- [Directions for this task]
Each line below should be reproduced without any alteration.

Saved entries

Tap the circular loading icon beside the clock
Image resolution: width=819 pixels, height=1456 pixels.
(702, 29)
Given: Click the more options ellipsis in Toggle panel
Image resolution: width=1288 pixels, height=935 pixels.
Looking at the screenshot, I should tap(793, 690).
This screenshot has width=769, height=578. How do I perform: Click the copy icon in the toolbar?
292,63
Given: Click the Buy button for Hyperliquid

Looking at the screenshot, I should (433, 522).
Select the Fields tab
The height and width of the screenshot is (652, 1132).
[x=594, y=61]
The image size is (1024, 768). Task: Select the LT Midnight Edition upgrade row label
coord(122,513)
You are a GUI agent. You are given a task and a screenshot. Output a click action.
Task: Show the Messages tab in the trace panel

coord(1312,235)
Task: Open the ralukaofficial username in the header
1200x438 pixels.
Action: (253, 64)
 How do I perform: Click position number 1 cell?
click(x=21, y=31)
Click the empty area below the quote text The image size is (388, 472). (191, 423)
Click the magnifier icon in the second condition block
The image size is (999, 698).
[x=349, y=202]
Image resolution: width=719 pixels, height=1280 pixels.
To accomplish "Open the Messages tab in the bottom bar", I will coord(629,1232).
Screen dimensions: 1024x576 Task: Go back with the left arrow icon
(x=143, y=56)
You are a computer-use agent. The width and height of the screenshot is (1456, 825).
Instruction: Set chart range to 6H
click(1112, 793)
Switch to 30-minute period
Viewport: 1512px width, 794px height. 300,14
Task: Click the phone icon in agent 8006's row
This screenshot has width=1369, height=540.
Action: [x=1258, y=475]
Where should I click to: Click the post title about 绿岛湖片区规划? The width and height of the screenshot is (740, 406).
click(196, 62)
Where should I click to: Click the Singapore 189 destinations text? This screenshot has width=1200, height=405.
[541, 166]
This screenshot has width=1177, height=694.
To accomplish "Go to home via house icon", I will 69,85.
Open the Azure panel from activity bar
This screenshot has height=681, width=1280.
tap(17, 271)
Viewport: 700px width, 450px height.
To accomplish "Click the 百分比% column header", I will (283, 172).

- [Solution to this task]
Tap the circular loading icon beside the clock
Image resolution: width=819 pixels, height=1456 pixels.
(702, 29)
Given: Click the more options ellipsis in Toggle panel
Image resolution: width=1288 pixels, height=935 pixels.
Looking at the screenshot, I should tap(793, 690).
This screenshot has width=769, height=578. How do I perform: Click the copy icon in the toolbar?
292,63
Given: Click the Buy button for Hyperliquid

Looking at the screenshot, I should (433, 522).
Select the Fields tab
The height and width of the screenshot is (652, 1132).
[x=594, y=61]
The image size is (1024, 768). Task: Select the LT Midnight Edition upgrade row label
coord(122,513)
You are a GUI agent. You are given a task and a screenshot. Output a click action.
Task: Show the Messages tab in the trace panel

coord(1312,235)
Task: Open the ralukaofficial username in the header
1200x438 pixels.
Action: (253, 64)
 How do I perform: Click position number 1 cell?
click(x=21, y=31)
Click the empty area below the quote text The image size is (388, 472). (191, 423)
Click the magnifier icon in the second condition block
The image size is (999, 698).
[x=349, y=202]
Image resolution: width=719 pixels, height=1280 pixels.
To accomplish "Open the Messages tab in the bottom bar", I will coord(629,1232).
Screen dimensions: 1024x576 Task: Go back with the left arrow icon
(x=143, y=56)
You are a computer-use agent. The width and height of the screenshot is (1456, 825).
Instruction: Set chart range to 6H
click(1112, 793)
Switch to 30-minute period
Viewport: 1512px width, 794px height. 300,14
Task: Click the phone icon in agent 8006's row
This screenshot has width=1369, height=540.
Action: [x=1258, y=475]
Where should I click to: Click the post title about 绿岛湖片区规划? The width and height of the screenshot is (740, 406).
click(196, 62)
Where should I click to: Click the Singapore 189 destinations text? This screenshot has width=1200, height=405.
[541, 166]
This screenshot has width=1177, height=694.
To accomplish "Go to home via house icon", I will 69,85.
Open the Azure panel from activity bar
This screenshot has height=681, width=1280.
tap(17, 271)
Viewport: 700px width, 450px height.
To accomplish "Click the 百分比% column header", I will (283, 172).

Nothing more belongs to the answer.